== Text shown

I’m not sure when it happened exactly, I’m assuming it predates divorce. This group of people becoming the scapegoat, the drain on society, the reason why your tax dollars are ill spent. People seem to hate single moms. PS I just put links willy nilly about single mom hate in this intro … single moms also never link properly. They do this intentionally to ruin your lives.


There is this thought process that justifies it. The woman, and the woman alone, made a bad life choice. And the child is always an “accident.” But wait, I was engaged and my daughter was planned. I saved money, I have a post-secondary education. I did all the “right” things. But right things aren’t enough. Savings are spent on family court custody cases, relationships don’t come with a guarantee, you need daycare to go to work and your wages are spent daycare fees.

You can either be a “deadbeat” stay at home mom in a pajamas uniform , or a “selfish neglectful” working mom.  In one instance you are financially screwed, the other you are unavailable when the school calls you saying your kiddo is sick and needs to go home.

====
== Data segment

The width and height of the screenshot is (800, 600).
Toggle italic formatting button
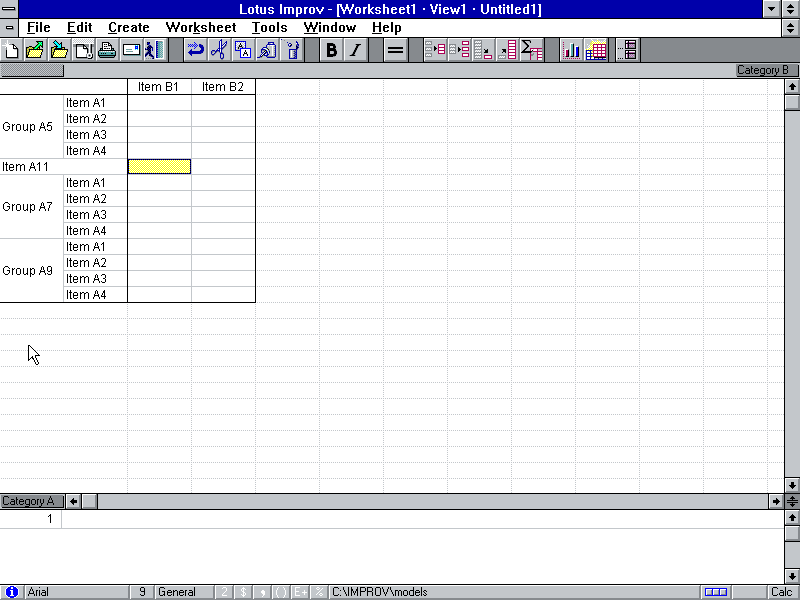coord(355,50)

====

» **What the task requires**:
Retype part of the text on single moms, beginning at the words "I’m not sure" and ending after the words "ruin your lives.". None of the data is needed here.

» **Expected answer**:
I’m not sure when it happened exactly, I’m assuming it predates divorce. This group of people becoming the scapegoat, the drain on society, the reason why your tax dollars are ill spent. People seem to hate single moms. PS I just put links willy nilly about single mom hate in this intro … single moms also never link properly. They do this intentionally to ruin your lives.